USING THE INFORMATION:
A - From the article about Dee Butterfield, output the passage starting at "Over the weekend guests" and ending at "called Big Creek.", copied word for word.
B - List every activity that the article about Dee Butterfield gives for the anniversary weekend.

The rodeo community, across Western Canada, was in Ponoka over the weekend to celebrate 50 years of Dee Butterfield’s contributions.

On August 6, 7 and 8, Dee Butterfield Alumni Classic 50th Anniversary Barrel Race was held at the Calnash Ag Event Centre. Due to COVID-19, last year’s activities were cancelled.

Over the weekend guests at the event enjoyed barrel racing on Saturday and Sunday, as well as time onlies on Friday. Other activities planned included a meet and greet and a steak supper.

Her son Chance Butterflied was the rodeo announcer over the weekend.

“Everybody had a great time at the event,” said Dee Butterfield.

She says that the atmosphere was unique and there was a sense of comradery.

Dee Butterfield says that she used her teachings, passed down in her rodeo family, and early successes in barrel racing to develop her famed rodeo clinics.

“My passion for teaching came from my early successes in rodeo. People wanted to know what I was doing and that’s how the rodeo clinics started,” said Buttfield.

Butterfield was raised in the rodeo community. She was raised on a working cattle ranch, back in the bush, a little west of Williams Lake, B.C. at a place called Big Creek.

A social media post by the Canadian Pro Rodeo Hall of fame says, “Her cowgirl foundation was firmly laid by her late father Bruce Watt who lived and breathed rodeo.

“She could ride and rope, as well as any man and the nickname she was given by the native cowboys of the area, was ‘cowboy’.

Records from a collection:

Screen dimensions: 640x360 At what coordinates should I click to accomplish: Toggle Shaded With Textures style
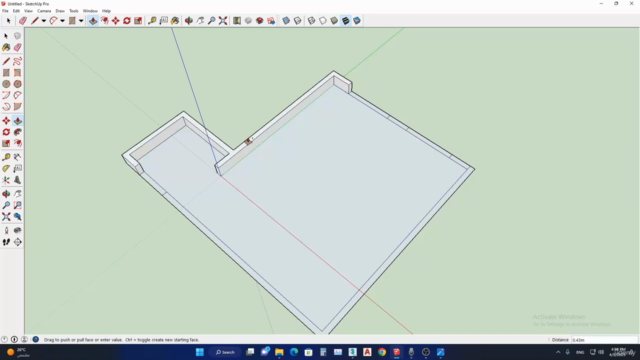(346, 20)
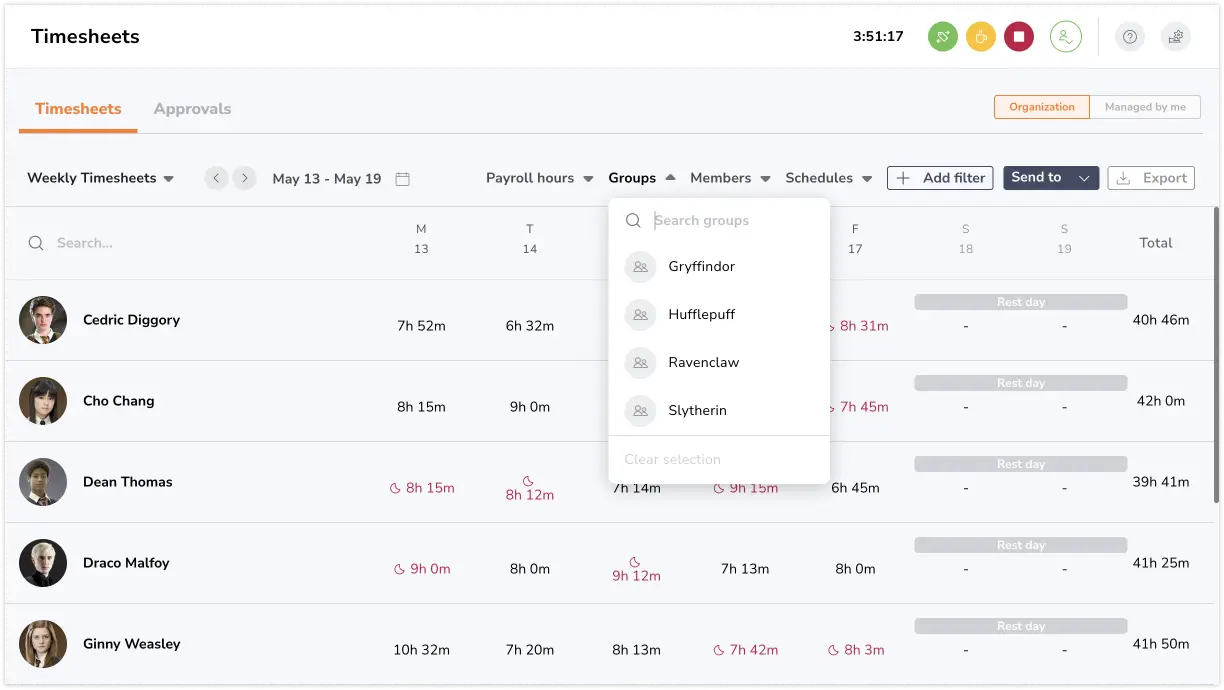This screenshot has width=1224, height=690.
Task: Start a break using the coffee cup icon
Action: coord(981,36)
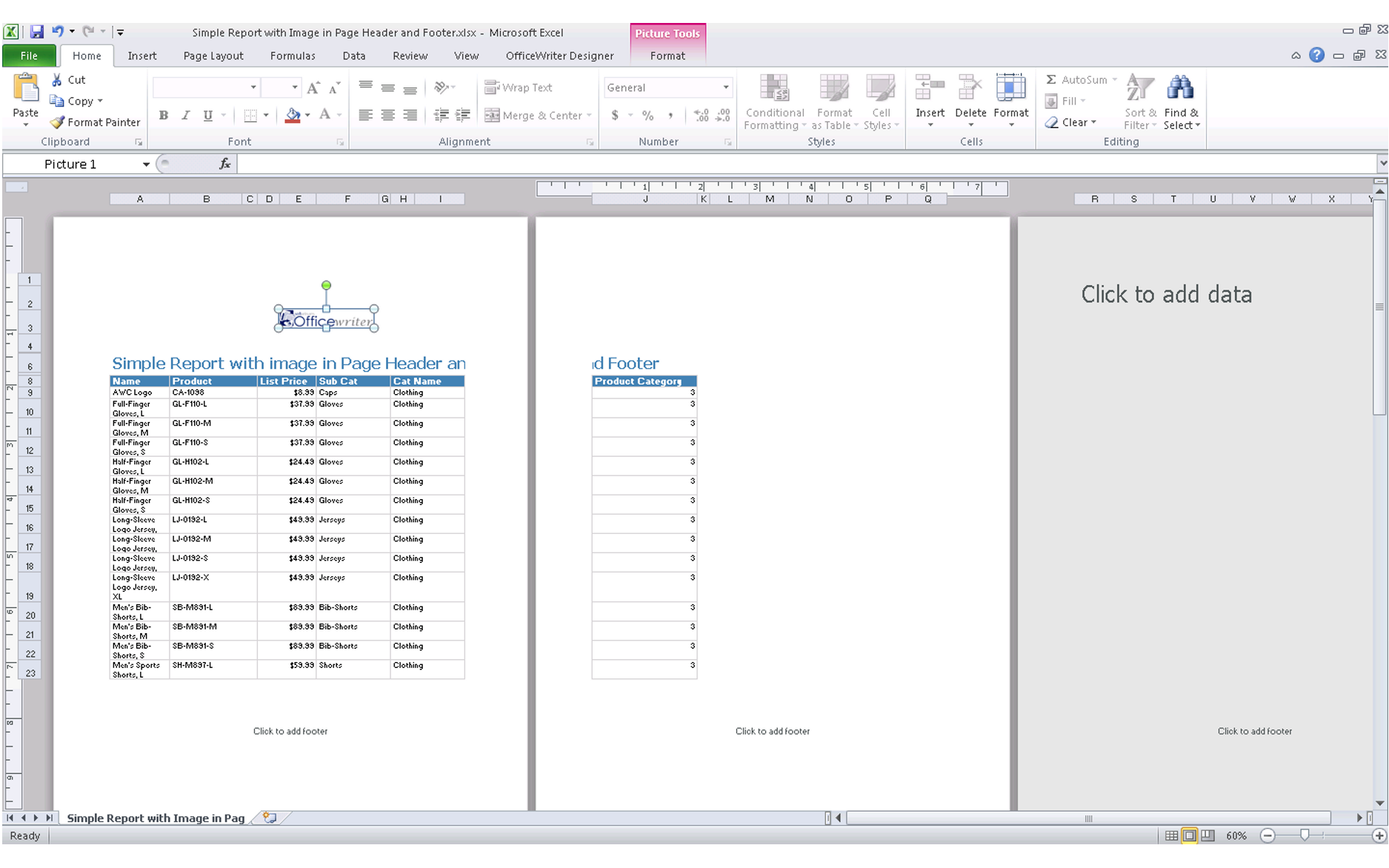Click the "Click to add footer" area on the first page
Screen dimensions: 1389x868
tap(290, 731)
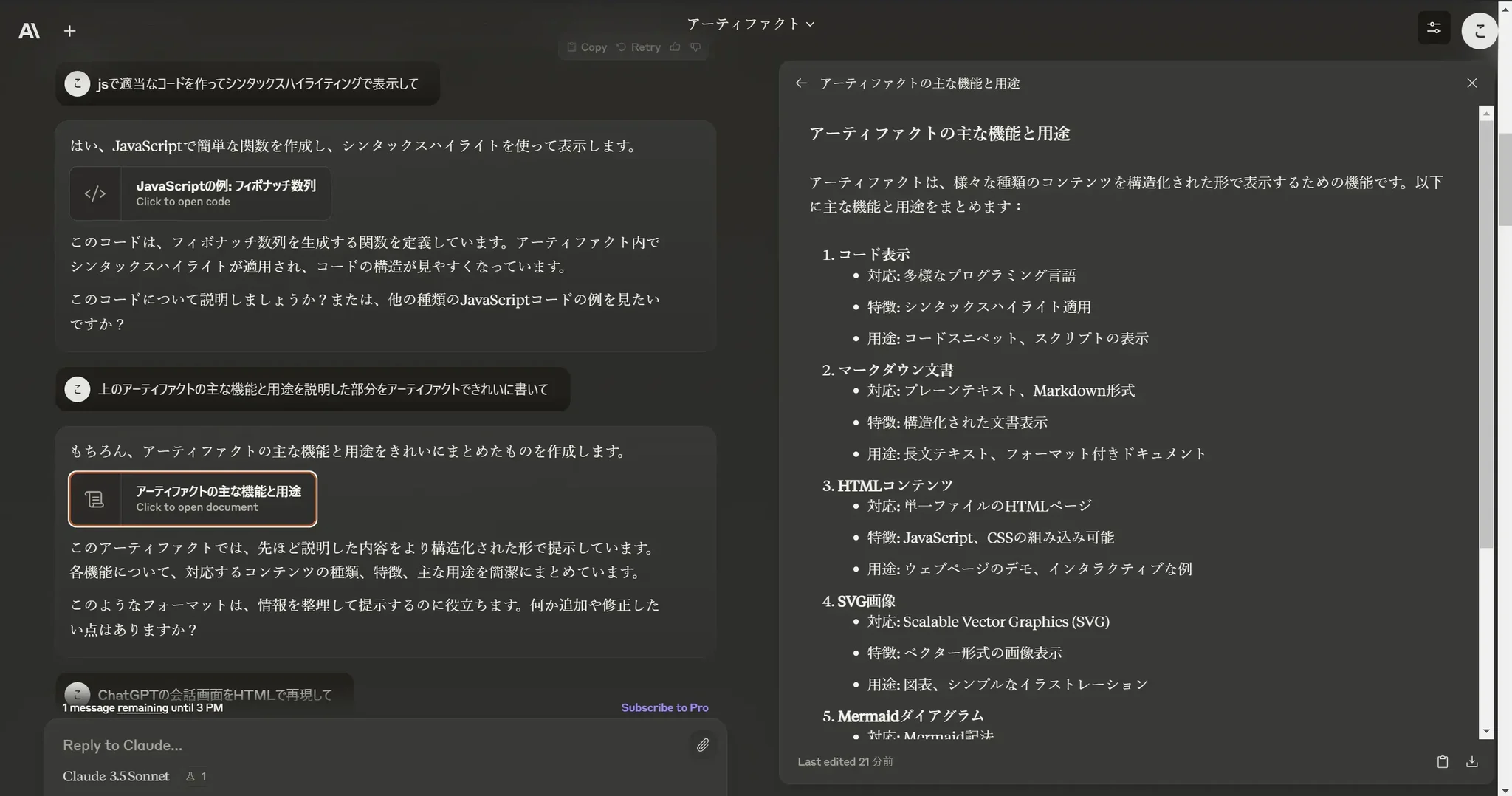
Task: Download the artifact with download icon
Action: pos(1471,761)
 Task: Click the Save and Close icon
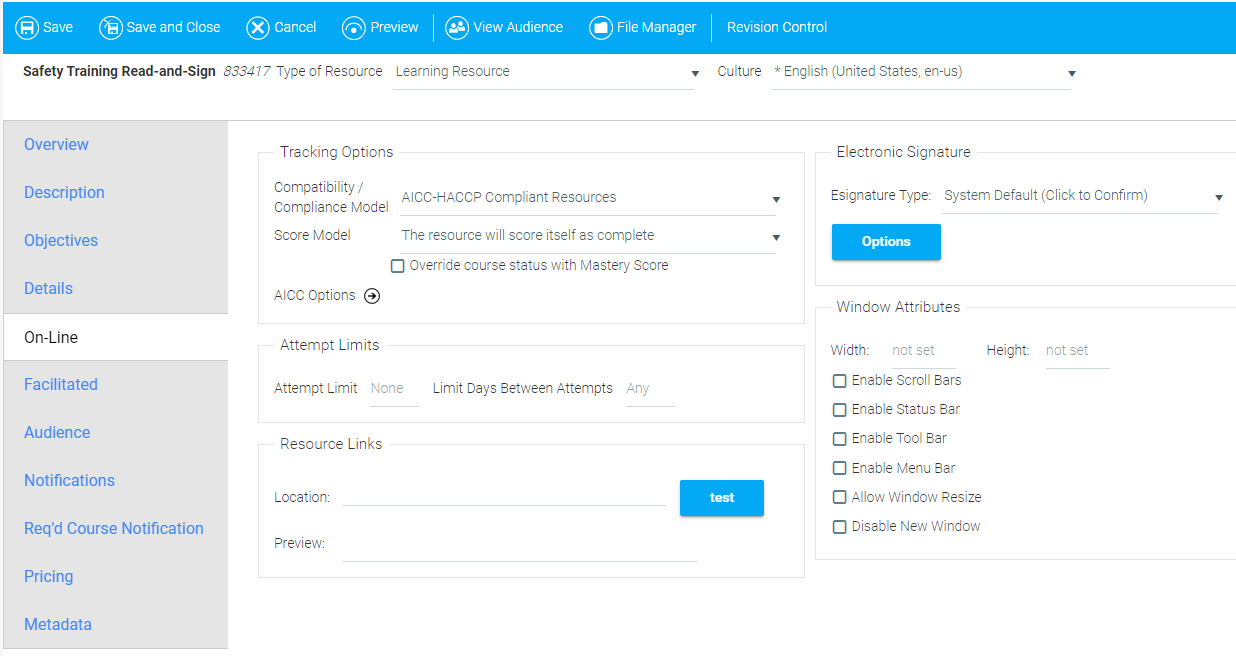110,28
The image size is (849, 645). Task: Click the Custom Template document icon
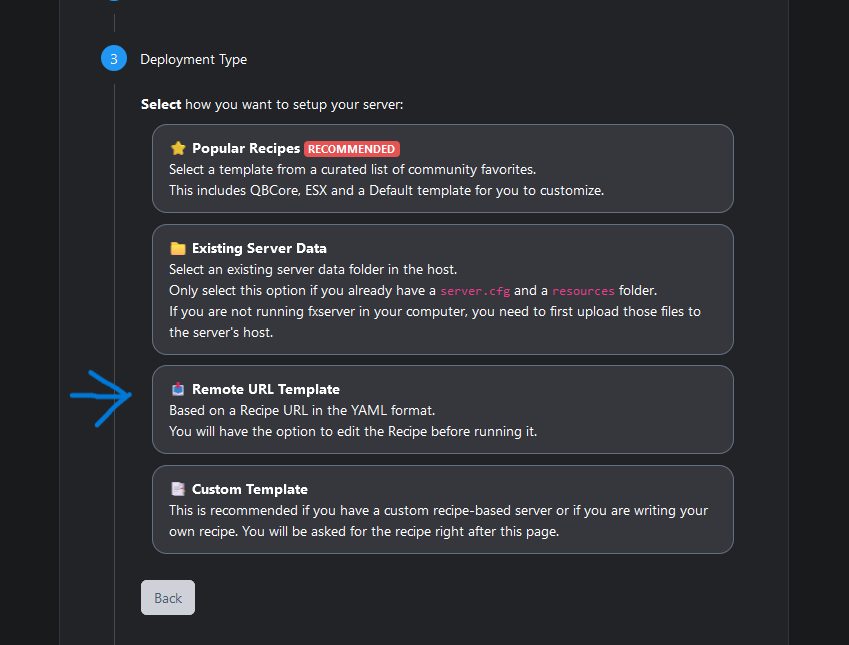(178, 489)
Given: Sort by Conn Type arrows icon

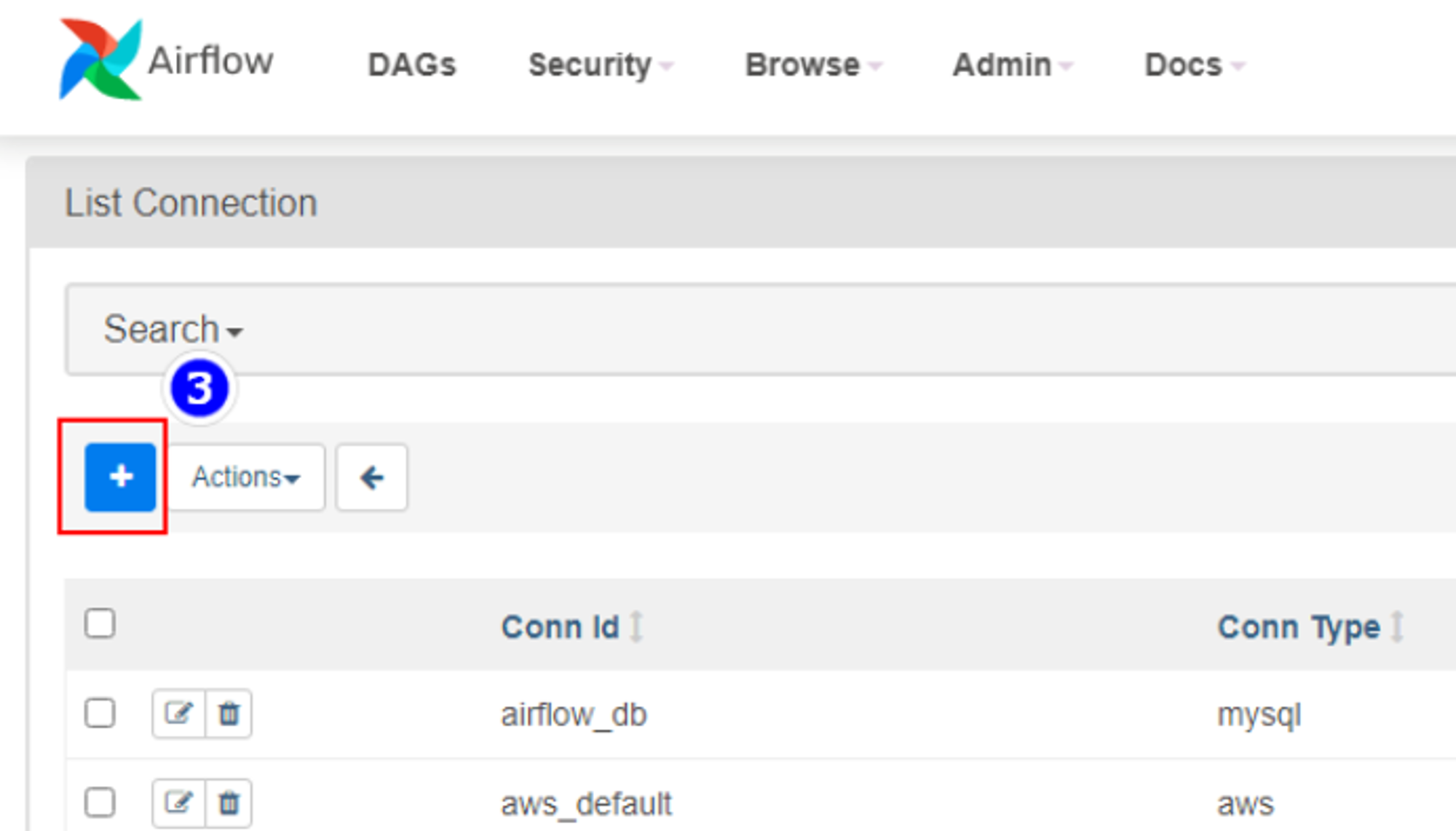Looking at the screenshot, I should tap(1397, 627).
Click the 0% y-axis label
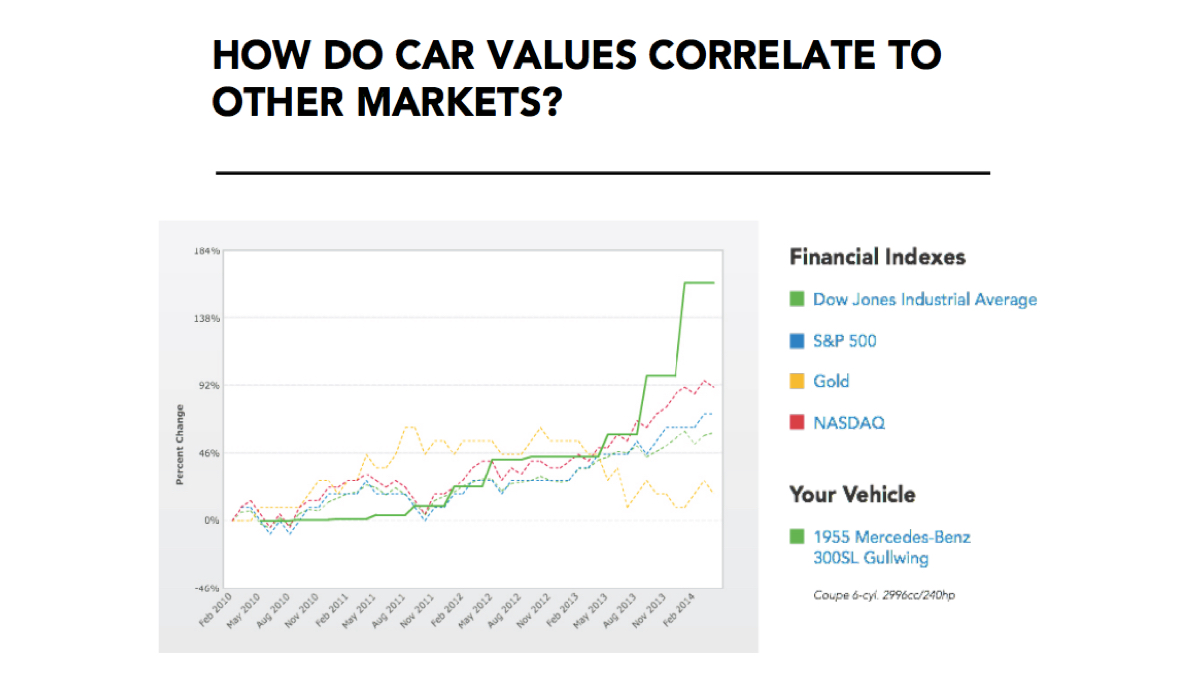 (212, 521)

PROBLEM SOLUTIONS:
A -
Over the weekend guests at the event enjoyed barrel racing on Saturday and Sunday, as well as time onlies on Friday. Other activities planned included a meet and greet and a steak supper.

Her son Chance Butterflied was the rodeo announcer over the weekend.

“Everybody had a great time at the event,” said Dee Butterfield.

She says that the atmosphere was unique and there was a sense of comradery.

Dee Butterfield says that she used her teachings, passed down in her rodeo family, and early successes in barrel racing to develop her famed rodeo clinics.

“My passion for teaching came from my early successes in rodeo. People wanted to know what I was doing and that’s how the rodeo clinics started,” said Buttfield.

Butterfield was raised in the rodeo community. She was raised on a working cattle ranch, back in the bush, a little west of Williams Lake, B.C. at a place called Big Creek.

B -
- Barrel racing (Saturday and Sunday)
- Time onlies (Friday)
- A meet and greet
- A steak supper